* [REQUIRED WORK]:
With both ends included, repeat exactly the lines of the entries below from the one containing "Open Physical Server (物理服务器) rack icon" down to the one containing "1011x499 pixels.", and no others.

* [TASK INPUTS]:
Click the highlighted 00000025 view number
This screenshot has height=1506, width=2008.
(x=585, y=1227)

--

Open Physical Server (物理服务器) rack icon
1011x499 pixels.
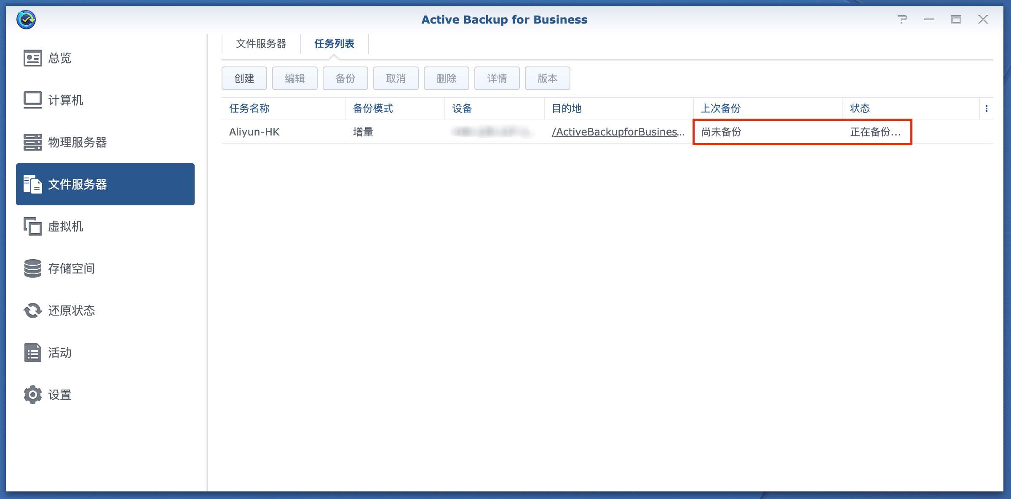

* [ANSWER TO THE PROBLEM]:
Open Physical Server (物理服务器) rack icon
1011x499 pixels.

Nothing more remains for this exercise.